“Today I'm very proud of myself, because I've accomplished something that no one else has been able to accomplish," Trump said, according to NBC News. "I want to look at it, but I hope it's true. ... But he should have done it a long time ago."
Trump suggested to the media that experts would need to examine the birth certificate to verify its authenticity.
In his remarks at the White House, the president never explicitly referenced the real-estate mogul, who has been on a media crusade in recent weeks reviving the supposed issue over the president’s origins, but when Obama said the nation’s problems were too critical for the American people and the media to be “distracted by sideshows and carnival barkers” there was little doubt whom he meant.
Also jumping in the fray: Sarah Palin, who tweeted, “Media, admit it. Trump forced the issue.”

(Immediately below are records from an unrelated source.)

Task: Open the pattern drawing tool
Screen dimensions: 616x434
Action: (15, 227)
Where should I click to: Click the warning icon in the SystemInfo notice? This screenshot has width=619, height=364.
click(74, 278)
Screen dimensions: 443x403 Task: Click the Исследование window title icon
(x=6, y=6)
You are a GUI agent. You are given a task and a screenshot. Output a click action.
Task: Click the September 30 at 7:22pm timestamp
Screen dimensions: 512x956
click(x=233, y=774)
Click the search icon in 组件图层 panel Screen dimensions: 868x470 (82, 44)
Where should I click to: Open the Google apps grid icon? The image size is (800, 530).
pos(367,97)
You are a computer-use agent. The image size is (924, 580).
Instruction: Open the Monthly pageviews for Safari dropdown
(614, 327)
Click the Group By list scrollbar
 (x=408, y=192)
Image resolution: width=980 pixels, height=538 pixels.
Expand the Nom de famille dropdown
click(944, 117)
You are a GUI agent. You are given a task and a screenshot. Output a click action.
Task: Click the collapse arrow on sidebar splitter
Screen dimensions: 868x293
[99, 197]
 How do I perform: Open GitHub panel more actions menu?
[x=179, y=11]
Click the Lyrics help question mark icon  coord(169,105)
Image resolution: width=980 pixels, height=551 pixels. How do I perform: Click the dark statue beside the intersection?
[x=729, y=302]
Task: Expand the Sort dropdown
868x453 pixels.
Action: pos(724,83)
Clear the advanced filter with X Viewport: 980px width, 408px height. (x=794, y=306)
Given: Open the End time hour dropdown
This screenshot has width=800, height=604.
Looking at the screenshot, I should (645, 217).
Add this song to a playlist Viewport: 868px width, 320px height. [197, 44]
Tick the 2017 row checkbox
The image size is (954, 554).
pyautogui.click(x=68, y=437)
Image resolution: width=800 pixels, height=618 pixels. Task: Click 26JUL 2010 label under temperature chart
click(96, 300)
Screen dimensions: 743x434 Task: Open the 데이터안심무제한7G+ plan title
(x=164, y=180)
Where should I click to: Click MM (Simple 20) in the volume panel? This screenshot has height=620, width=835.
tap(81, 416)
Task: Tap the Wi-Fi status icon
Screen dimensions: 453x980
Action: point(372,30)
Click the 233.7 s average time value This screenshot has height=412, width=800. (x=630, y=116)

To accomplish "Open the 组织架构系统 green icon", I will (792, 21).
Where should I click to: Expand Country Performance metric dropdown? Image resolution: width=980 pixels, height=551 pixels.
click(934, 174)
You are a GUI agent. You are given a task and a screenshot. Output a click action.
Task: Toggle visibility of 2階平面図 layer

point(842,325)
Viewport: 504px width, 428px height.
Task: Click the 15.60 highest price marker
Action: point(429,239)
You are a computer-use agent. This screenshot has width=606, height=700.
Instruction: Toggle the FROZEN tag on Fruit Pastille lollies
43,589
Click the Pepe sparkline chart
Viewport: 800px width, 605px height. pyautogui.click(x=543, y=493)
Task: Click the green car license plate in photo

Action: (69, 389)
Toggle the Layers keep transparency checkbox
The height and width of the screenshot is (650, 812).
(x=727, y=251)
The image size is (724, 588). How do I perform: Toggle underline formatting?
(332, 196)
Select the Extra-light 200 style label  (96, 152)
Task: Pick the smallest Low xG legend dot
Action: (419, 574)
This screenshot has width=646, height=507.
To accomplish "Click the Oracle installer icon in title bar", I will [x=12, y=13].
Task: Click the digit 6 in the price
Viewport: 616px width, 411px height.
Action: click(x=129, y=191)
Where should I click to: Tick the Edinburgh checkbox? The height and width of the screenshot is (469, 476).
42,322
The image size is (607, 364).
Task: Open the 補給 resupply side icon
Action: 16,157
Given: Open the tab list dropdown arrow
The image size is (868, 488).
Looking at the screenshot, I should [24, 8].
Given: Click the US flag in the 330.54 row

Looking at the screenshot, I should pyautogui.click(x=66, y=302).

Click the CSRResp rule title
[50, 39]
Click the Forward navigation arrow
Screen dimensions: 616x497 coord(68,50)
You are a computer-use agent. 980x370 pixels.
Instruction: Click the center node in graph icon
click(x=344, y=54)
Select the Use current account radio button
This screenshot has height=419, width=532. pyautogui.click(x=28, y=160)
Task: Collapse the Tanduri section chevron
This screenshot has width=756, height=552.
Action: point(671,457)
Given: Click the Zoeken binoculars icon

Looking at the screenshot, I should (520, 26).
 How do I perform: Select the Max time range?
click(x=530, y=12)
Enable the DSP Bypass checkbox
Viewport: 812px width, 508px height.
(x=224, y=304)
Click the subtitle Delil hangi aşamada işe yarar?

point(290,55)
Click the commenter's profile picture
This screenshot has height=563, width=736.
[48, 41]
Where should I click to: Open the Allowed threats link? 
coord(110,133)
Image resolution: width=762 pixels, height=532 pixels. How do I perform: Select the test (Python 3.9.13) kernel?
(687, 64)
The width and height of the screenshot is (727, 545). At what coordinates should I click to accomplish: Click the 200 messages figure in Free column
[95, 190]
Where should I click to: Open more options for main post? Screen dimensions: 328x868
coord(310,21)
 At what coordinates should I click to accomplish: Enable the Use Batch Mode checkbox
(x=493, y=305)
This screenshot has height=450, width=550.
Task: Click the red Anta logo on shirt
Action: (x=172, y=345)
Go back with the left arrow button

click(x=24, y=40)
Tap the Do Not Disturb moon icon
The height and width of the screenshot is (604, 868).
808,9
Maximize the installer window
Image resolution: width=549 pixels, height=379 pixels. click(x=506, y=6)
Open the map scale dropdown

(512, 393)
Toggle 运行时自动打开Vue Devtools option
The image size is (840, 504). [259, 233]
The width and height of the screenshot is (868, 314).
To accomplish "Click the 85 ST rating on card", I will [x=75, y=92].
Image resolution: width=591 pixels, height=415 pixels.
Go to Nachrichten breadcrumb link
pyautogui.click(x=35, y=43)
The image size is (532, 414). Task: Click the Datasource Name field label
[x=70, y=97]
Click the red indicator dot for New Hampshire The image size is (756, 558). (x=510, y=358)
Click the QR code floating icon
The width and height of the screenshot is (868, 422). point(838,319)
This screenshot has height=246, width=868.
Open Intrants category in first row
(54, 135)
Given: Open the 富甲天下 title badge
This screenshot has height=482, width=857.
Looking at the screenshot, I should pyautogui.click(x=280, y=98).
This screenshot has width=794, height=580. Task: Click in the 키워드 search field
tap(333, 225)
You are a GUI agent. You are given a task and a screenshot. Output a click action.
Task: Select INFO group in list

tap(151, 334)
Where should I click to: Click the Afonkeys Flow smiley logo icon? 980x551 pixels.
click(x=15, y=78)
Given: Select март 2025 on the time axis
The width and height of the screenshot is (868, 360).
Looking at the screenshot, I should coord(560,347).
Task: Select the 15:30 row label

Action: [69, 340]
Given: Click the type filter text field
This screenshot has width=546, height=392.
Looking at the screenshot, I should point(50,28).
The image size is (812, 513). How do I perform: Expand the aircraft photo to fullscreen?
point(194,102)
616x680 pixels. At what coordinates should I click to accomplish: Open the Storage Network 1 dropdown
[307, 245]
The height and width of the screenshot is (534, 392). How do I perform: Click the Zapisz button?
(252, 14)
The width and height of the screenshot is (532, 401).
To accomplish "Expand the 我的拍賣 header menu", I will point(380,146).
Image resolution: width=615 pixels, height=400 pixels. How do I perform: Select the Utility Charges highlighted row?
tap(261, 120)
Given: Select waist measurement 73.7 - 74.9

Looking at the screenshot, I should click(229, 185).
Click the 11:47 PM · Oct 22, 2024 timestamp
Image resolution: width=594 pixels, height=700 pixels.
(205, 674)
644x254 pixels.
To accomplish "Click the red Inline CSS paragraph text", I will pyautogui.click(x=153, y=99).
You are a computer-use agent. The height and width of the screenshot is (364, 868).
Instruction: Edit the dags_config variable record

The White House chose the day that Trump made his most public exploration yet of a possible presidential run, as he was scheduled to meet with supporters and donors in New Hampshire throughout the day.
The chairman of the Republican National Committee, Reince Priebus, called the issue ”a distraction.”
“Our economy is strained from out-of-control deficits, debt, and unsustainable entitlements,” Priebus said. “The president ought to spend his time getting serious about repairing our economy, working with Republicans and focusing on the long-term sustainability of Medicare, Medicaid, and Social Security.”
The distractions may not end, however. Obama conceded in his White House remarks that the matter was unlikely to be put to rest completely.
And next up for Trump? He told the Associated Press earlier this week that he wants to probe the president's education background. Obama attended Occidental College in Los Angeles before moving on to Columbia University and then Harvard Law School.
"I heard he was a terrible student, terrible. How does a bad student go to Columbia and then to Harvard?" Trump said. "I'm thinking about it, I'm certainly looking into it. Let him show his records."